[START OF Given entries]

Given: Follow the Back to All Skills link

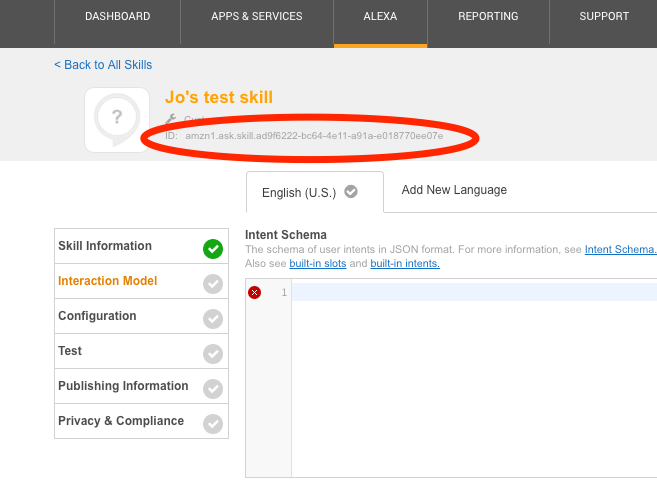Looking at the screenshot, I should pyautogui.click(x=103, y=65).
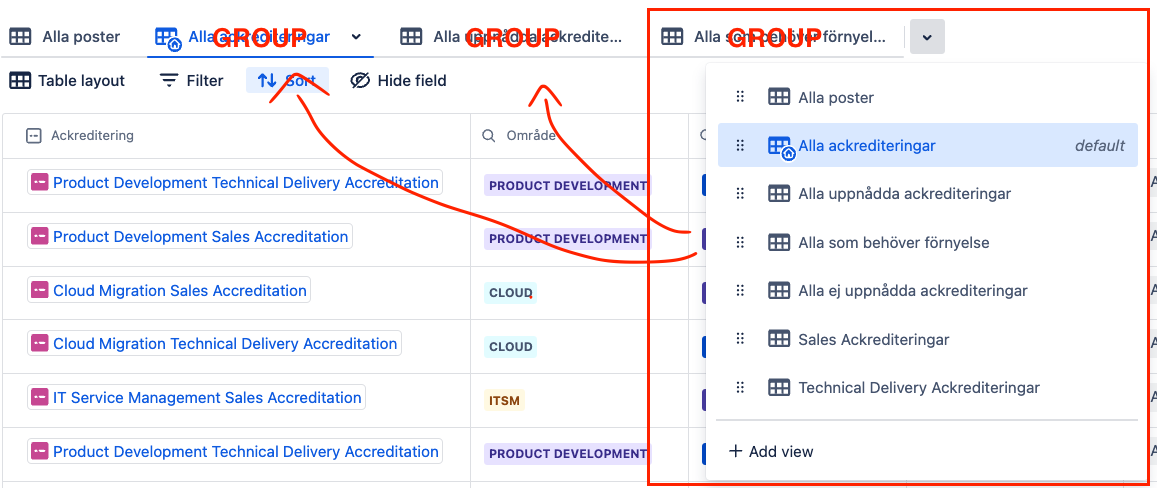The image size is (1157, 488).
Task: Open the Sort menu
Action: click(x=287, y=80)
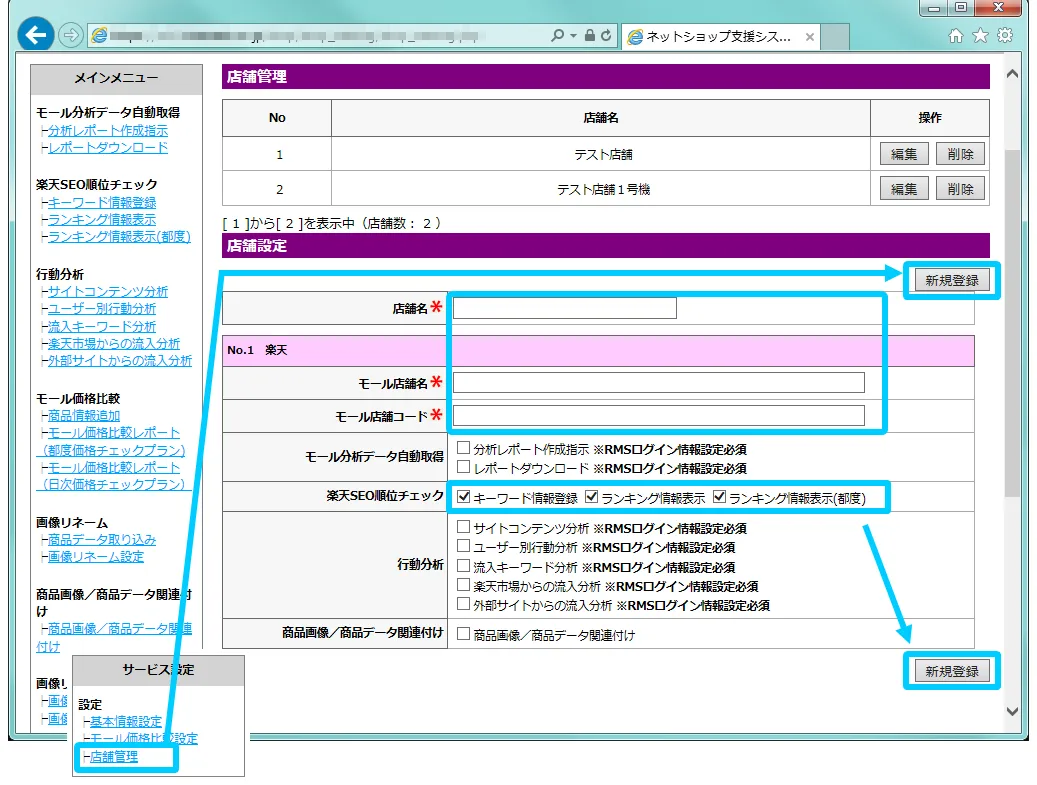Expand the address bar search dropdown arrow
Viewport: 1037px width, 785px height.
(x=573, y=36)
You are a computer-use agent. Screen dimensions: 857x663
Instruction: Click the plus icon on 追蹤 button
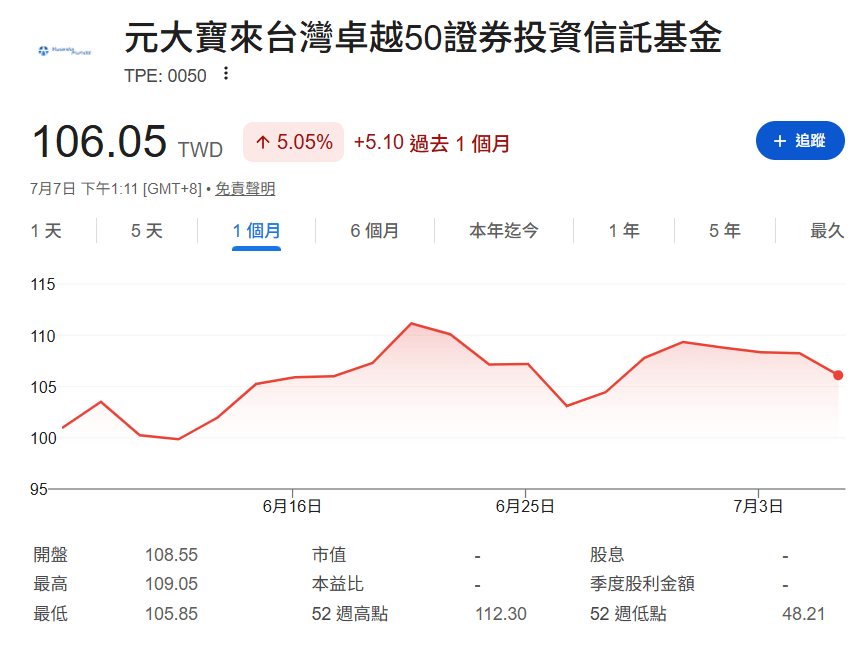779,141
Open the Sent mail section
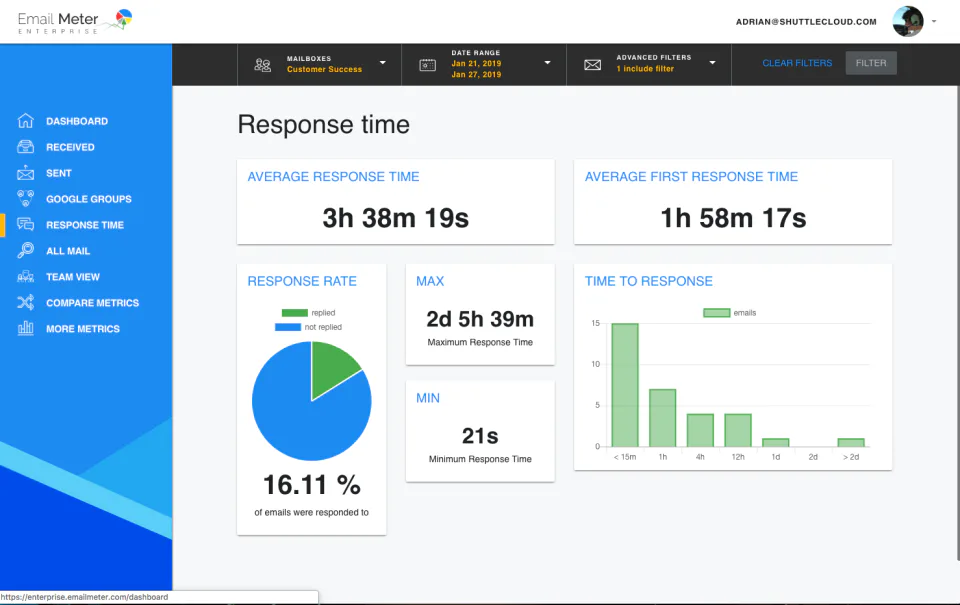Screen dimensions: 960x605 (25, 173)
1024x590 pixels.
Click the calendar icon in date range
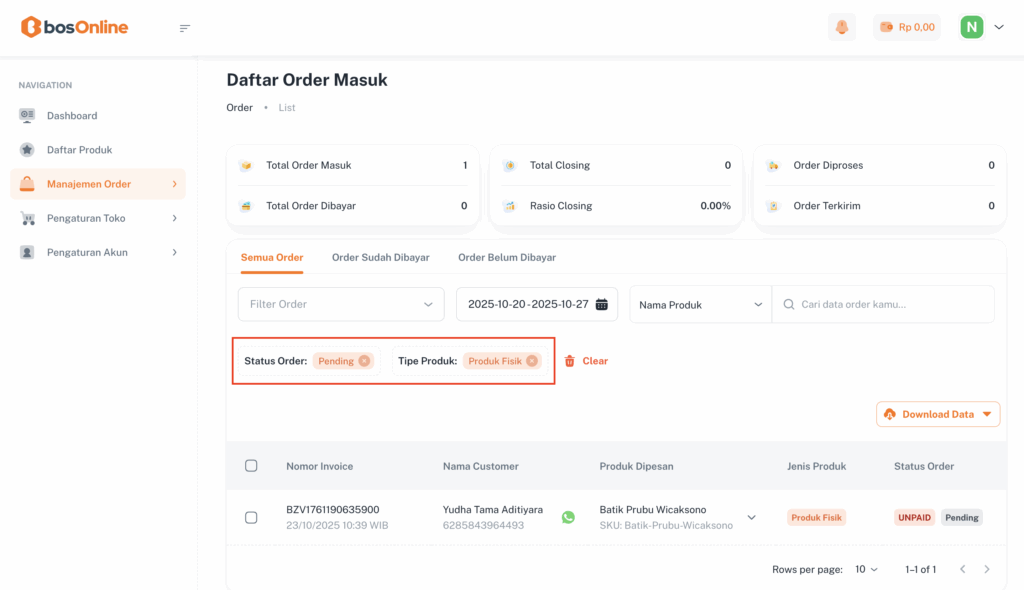pos(602,304)
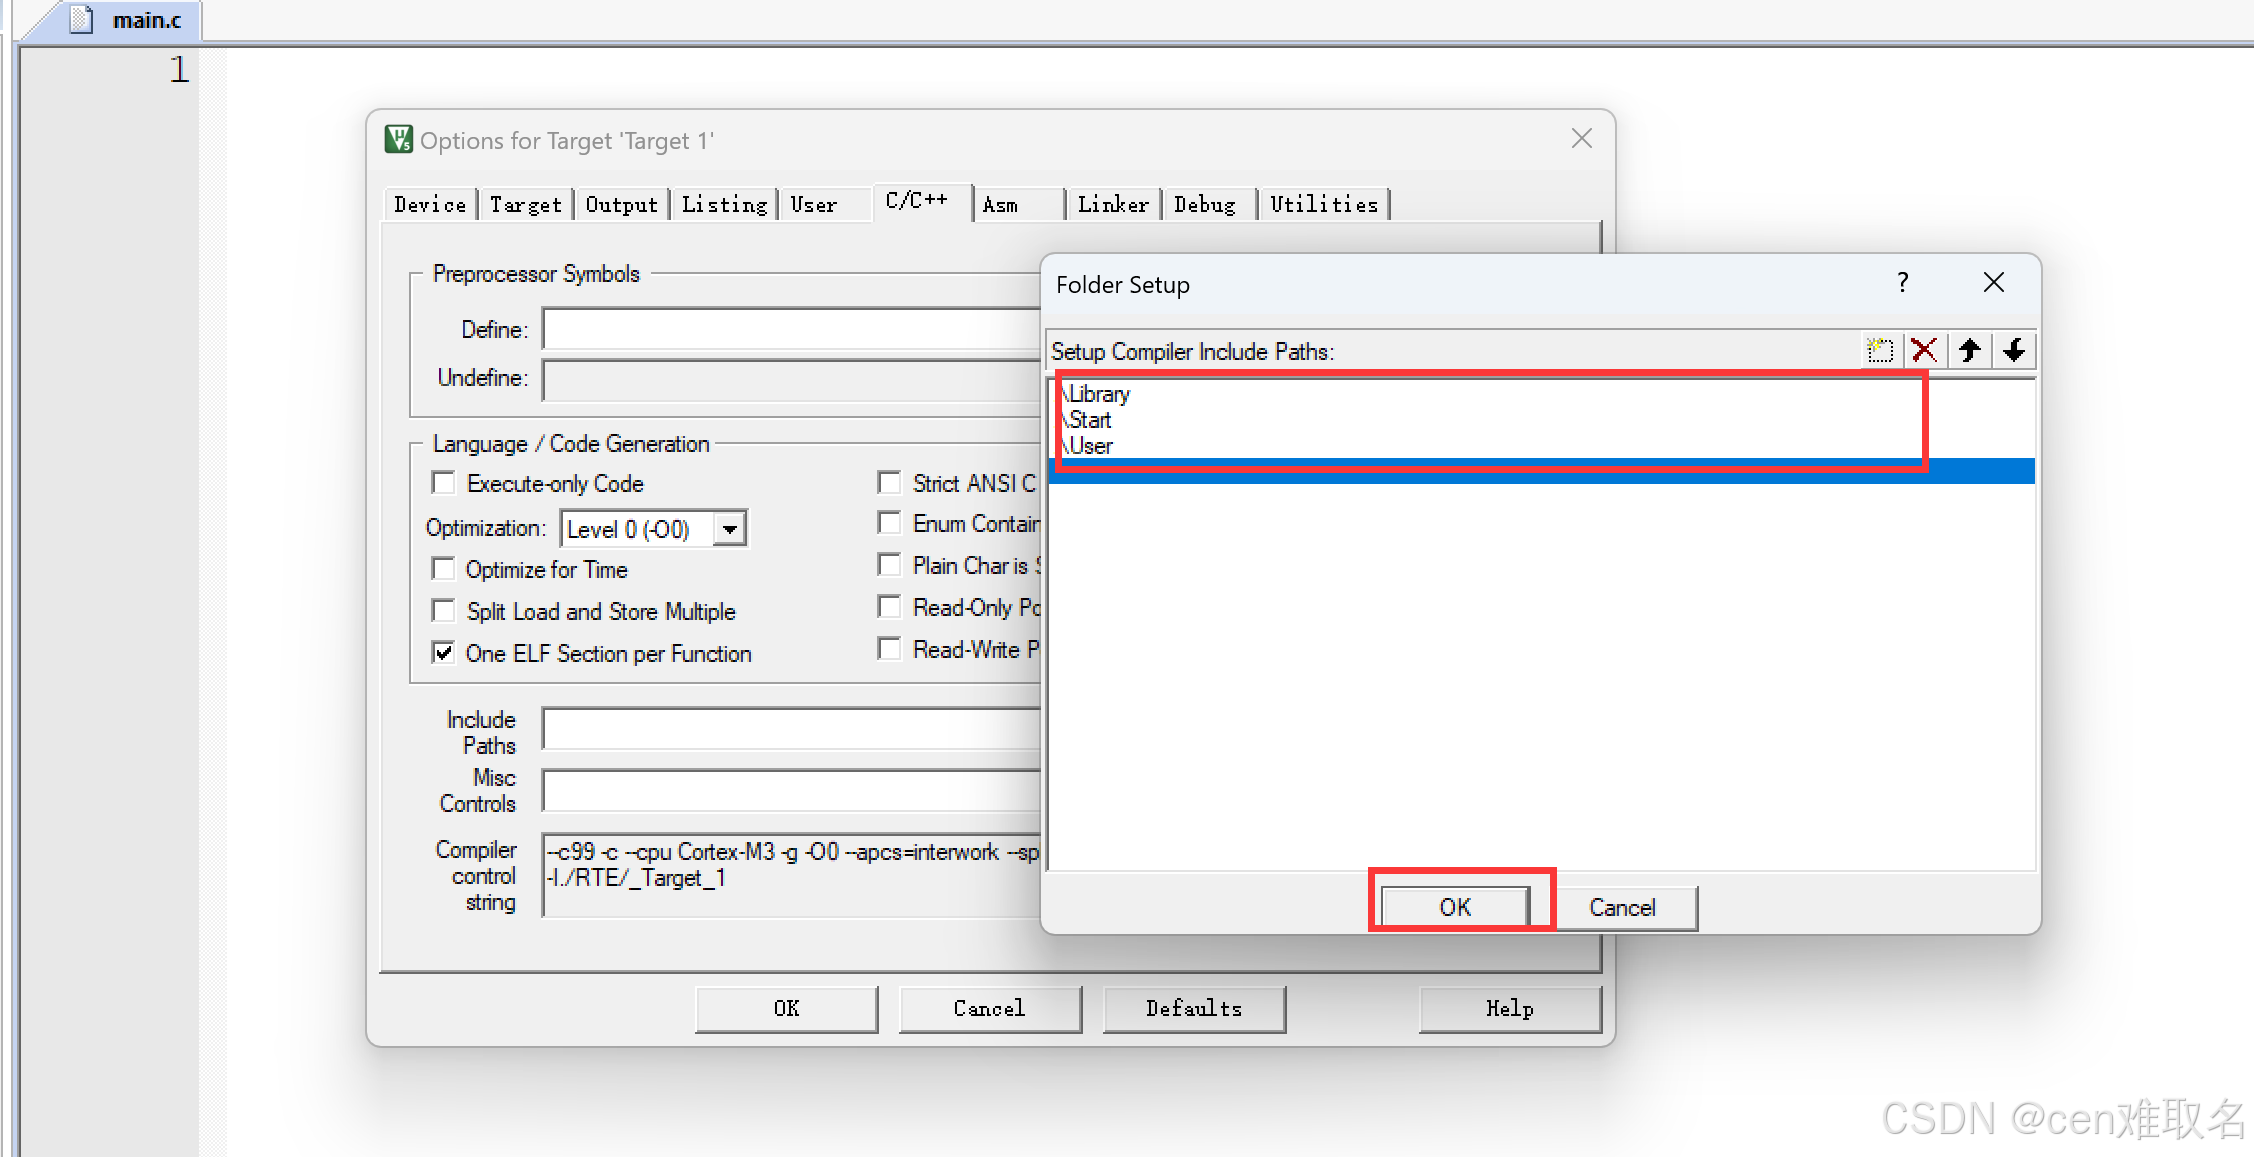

[END OF Given entries]

▸ **Written exercise**
Copy out the lines above word for word, leaving out the pictures.

▸ **Output below**
Given: Follow the Back to All Skills link

Looking at the screenshot, I should pyautogui.click(x=103, y=65).
The image size is (1157, 488).
Task: Open the Sort menu
Action: click(x=287, y=80)
Expand the address bar search dropdown arrow
Viewport: 1037px width, 785px height.
(x=573, y=36)
You are a computer-use agent. Screen dimensions: 857x663
Instruction: Click the plus icon on 追蹤 button
779,141
Open the Sent mail section
Screen dimensions: 960x605 (25, 173)
1024x590 pixels.
Click the calendar icon in date range
pos(602,304)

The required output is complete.